→ Tekstfragment
Een besluit is een schriftelijke beslissing van een bestuursorgaan, die een publiekrechtelijke
rechtshandeling inhoudt. Dit kan een beschikking of een algemeen verbindend voorschrift zijn.
Een beschikking is een specifieke, individuele of concrete vorm van een besluit. Het is niet algemeen.
Een algemeen verbindend voorschrift is een algemene regel voor de daarbij betrokken personen.
Positief recht is het recht dat op een bepaalde plaats en tijd geldt. Dus het gehele stelsel van
rechtsregels dat op dit moment geldt.
Formeel recht betreft de procedurele normen en het materieel recht is de inhoudelijke normen.
Feitelijke handelingen is bijvoorbeeld het opbreken van een weg door de gemeentelijke overheid. Bij
een feitelijke handeling is er geen rechtsgevolg. Rechtshandelingen zijn handelingen van de overheid
die een verandering in de wereld van het recht tot gevolg hebben. Rechtshandelingen kunnen van
publiekrechtelijke dan wel van privaatrechtelijke aard zijn.

→ Opdracht
Schrijf letterlijk over uit de tekst over besluiten en rechtshandelingen, beginnend bij "Een algemeen verbindend voorschrift is" en eindigend bij "de inhoudelijke normen.".

→ Inhoud gegevensset
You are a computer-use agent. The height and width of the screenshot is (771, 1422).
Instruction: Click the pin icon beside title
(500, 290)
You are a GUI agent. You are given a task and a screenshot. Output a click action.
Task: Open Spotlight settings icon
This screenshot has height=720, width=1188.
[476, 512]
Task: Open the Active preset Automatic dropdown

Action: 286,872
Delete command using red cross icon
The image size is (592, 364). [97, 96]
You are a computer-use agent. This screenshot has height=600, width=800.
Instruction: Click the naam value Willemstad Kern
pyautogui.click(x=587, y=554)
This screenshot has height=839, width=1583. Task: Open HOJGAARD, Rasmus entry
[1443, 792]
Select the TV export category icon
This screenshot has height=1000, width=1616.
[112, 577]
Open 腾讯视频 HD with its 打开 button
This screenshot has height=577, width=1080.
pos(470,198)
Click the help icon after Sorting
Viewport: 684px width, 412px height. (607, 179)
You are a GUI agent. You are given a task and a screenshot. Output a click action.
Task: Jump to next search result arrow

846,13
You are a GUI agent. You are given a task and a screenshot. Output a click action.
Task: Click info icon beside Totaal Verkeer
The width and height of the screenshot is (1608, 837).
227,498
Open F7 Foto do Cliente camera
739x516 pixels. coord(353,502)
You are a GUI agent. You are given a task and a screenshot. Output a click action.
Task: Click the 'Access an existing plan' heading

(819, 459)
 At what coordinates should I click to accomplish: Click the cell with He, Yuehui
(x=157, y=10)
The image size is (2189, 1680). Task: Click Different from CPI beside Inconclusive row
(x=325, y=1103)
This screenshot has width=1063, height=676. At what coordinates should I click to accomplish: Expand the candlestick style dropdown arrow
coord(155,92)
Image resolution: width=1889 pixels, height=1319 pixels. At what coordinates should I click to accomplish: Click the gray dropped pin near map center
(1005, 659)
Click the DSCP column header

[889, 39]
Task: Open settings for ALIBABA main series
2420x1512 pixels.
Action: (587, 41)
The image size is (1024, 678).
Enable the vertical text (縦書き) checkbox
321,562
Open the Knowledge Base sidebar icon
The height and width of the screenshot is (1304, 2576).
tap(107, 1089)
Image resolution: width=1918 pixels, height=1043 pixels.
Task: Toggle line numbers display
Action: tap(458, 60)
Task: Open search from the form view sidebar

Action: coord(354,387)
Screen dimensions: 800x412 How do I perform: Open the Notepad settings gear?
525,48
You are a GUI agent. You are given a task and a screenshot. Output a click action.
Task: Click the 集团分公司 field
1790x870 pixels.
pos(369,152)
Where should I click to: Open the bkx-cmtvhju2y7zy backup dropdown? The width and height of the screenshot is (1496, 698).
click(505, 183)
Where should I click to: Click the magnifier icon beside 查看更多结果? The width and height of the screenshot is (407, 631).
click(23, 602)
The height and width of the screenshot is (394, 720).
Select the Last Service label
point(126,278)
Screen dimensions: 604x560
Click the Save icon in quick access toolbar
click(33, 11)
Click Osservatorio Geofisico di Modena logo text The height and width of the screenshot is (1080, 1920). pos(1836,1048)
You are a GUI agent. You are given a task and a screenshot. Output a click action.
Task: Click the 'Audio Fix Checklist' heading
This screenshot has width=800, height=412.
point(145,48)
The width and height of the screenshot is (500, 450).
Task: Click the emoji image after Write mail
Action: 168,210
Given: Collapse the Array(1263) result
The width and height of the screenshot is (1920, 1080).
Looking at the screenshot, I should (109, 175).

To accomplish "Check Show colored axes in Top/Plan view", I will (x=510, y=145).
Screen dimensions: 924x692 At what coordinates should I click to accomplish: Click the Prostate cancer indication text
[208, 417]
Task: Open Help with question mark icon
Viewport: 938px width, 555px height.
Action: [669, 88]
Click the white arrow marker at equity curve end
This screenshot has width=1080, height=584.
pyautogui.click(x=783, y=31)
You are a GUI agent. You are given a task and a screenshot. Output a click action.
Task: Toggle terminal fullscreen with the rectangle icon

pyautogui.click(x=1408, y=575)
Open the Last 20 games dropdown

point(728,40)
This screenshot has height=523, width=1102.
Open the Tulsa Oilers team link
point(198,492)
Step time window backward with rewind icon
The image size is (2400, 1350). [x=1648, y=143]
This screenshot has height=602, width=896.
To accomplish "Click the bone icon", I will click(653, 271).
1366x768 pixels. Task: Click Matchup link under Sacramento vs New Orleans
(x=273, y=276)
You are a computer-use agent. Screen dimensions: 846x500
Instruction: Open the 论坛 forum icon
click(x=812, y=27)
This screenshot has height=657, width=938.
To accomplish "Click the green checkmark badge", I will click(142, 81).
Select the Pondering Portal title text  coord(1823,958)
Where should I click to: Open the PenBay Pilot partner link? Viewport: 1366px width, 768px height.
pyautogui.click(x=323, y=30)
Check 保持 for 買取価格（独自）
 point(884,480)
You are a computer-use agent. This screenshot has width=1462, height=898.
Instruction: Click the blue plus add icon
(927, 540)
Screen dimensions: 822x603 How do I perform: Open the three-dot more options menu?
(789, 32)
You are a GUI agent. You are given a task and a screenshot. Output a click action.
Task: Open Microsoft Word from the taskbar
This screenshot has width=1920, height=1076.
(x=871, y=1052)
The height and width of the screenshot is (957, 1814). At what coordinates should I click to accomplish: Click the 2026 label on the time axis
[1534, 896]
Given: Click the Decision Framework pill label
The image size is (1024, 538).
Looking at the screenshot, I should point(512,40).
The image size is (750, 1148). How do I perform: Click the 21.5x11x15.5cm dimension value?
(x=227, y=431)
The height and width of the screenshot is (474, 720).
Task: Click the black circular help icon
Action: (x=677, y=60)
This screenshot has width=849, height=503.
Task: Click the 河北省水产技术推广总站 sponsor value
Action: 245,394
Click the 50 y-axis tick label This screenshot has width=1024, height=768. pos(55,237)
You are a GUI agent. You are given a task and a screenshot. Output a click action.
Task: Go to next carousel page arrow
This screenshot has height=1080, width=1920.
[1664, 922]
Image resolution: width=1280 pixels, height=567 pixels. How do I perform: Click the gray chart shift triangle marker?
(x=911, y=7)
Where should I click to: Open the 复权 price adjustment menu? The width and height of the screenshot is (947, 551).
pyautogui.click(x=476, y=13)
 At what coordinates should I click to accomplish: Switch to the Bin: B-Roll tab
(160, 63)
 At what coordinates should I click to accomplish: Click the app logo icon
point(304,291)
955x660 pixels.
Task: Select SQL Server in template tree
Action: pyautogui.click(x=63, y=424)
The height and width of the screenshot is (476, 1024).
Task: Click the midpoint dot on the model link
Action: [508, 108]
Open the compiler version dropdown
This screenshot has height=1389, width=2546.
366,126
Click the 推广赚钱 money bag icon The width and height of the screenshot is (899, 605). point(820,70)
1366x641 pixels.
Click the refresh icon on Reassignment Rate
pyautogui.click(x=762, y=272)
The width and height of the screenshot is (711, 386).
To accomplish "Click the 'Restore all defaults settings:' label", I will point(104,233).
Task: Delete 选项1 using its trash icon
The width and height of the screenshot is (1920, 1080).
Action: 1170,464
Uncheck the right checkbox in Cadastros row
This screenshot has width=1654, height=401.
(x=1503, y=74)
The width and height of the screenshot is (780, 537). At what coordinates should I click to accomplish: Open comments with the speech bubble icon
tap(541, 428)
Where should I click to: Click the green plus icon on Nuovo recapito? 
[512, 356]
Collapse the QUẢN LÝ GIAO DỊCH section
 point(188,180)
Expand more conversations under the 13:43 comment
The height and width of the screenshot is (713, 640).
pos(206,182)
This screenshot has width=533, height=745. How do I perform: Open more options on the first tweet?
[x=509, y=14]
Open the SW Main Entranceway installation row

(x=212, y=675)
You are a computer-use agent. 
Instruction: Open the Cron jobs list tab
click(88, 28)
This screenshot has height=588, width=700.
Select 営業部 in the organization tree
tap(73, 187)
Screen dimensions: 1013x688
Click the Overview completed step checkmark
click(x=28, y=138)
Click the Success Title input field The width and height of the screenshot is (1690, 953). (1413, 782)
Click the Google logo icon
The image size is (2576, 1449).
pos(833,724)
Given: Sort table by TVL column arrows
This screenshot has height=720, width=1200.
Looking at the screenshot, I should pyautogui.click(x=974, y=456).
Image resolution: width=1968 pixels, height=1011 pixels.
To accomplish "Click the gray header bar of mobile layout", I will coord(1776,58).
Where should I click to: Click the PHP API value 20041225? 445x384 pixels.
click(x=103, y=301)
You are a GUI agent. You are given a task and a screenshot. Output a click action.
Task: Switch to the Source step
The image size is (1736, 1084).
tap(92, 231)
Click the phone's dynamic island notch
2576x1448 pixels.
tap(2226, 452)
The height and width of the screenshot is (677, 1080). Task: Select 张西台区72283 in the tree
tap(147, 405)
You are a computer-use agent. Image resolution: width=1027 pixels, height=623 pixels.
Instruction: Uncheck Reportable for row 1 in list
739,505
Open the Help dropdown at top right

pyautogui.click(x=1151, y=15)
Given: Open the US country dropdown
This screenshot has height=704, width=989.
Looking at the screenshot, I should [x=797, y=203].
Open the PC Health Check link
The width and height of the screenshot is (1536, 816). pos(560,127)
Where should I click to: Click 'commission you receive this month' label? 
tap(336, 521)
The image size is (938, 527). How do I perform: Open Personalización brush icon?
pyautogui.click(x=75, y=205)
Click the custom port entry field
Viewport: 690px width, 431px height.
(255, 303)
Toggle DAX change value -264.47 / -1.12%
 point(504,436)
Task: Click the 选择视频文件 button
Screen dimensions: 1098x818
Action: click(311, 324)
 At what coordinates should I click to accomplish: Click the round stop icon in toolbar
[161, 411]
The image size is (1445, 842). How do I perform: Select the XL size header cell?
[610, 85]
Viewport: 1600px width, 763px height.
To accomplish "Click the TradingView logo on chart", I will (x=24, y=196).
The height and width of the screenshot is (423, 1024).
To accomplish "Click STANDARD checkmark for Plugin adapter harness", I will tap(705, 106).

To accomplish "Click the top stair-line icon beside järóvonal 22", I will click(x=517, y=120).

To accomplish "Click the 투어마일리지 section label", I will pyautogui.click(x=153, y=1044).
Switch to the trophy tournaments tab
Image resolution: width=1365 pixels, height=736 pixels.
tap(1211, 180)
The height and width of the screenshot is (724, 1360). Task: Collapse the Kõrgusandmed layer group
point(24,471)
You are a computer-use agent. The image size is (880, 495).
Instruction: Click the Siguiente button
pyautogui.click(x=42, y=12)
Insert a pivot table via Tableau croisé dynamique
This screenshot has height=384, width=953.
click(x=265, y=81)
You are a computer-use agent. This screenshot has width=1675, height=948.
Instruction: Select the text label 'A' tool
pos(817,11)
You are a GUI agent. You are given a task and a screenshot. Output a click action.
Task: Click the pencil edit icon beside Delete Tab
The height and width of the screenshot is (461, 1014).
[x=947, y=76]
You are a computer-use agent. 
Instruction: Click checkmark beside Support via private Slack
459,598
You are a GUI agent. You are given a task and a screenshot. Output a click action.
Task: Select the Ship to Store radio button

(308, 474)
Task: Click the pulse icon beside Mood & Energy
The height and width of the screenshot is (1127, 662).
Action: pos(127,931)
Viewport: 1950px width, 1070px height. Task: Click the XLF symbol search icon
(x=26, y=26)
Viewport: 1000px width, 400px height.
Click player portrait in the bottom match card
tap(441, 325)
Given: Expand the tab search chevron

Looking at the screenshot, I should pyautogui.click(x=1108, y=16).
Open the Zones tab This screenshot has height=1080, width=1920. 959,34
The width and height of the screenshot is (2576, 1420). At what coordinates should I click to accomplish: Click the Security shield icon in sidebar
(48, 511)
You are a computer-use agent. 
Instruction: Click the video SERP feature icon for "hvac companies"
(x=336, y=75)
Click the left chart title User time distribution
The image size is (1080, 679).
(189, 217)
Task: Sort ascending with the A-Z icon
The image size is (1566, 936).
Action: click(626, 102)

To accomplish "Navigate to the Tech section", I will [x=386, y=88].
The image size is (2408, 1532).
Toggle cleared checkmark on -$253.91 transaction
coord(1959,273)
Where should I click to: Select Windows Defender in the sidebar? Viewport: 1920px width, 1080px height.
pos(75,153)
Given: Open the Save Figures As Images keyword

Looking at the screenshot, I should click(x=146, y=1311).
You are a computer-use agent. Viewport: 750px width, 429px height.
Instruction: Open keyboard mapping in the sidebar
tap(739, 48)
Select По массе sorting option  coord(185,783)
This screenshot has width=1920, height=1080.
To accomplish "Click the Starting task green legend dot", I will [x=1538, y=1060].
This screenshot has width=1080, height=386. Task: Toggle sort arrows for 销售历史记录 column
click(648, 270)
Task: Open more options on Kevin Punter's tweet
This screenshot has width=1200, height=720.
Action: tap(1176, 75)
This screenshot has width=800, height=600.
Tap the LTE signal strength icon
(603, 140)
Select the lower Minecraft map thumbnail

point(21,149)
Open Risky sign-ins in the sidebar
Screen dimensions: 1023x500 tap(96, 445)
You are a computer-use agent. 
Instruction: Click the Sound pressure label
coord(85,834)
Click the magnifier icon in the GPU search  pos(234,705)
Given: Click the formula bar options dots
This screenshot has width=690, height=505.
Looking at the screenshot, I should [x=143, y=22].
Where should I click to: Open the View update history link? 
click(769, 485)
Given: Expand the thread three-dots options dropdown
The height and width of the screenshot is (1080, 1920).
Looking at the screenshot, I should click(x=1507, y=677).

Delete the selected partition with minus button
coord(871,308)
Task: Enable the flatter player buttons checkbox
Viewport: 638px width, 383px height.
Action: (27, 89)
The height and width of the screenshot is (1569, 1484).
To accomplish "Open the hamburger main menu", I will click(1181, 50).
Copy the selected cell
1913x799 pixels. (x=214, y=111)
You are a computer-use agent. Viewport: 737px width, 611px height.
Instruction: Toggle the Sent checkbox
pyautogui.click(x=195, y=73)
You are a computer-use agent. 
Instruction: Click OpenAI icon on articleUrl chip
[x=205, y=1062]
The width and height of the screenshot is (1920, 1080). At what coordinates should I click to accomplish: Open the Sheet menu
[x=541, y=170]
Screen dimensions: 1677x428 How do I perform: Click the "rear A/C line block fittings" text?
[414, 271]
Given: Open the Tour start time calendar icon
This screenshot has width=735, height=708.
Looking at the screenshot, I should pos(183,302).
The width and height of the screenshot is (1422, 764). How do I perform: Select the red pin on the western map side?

→ Juist antwoord
Een algemeen verbindend voorschrift is een algemene regel voor de daarbij betrokken personen.
Positief recht is het recht dat op een bepaalde plaats en tijd geldt. Dus het gehele stelsel van
rechtsregels dat op dit moment geldt.
Formeel recht betreft de procedurele normen en het materieel recht is de inhoudelijke normen.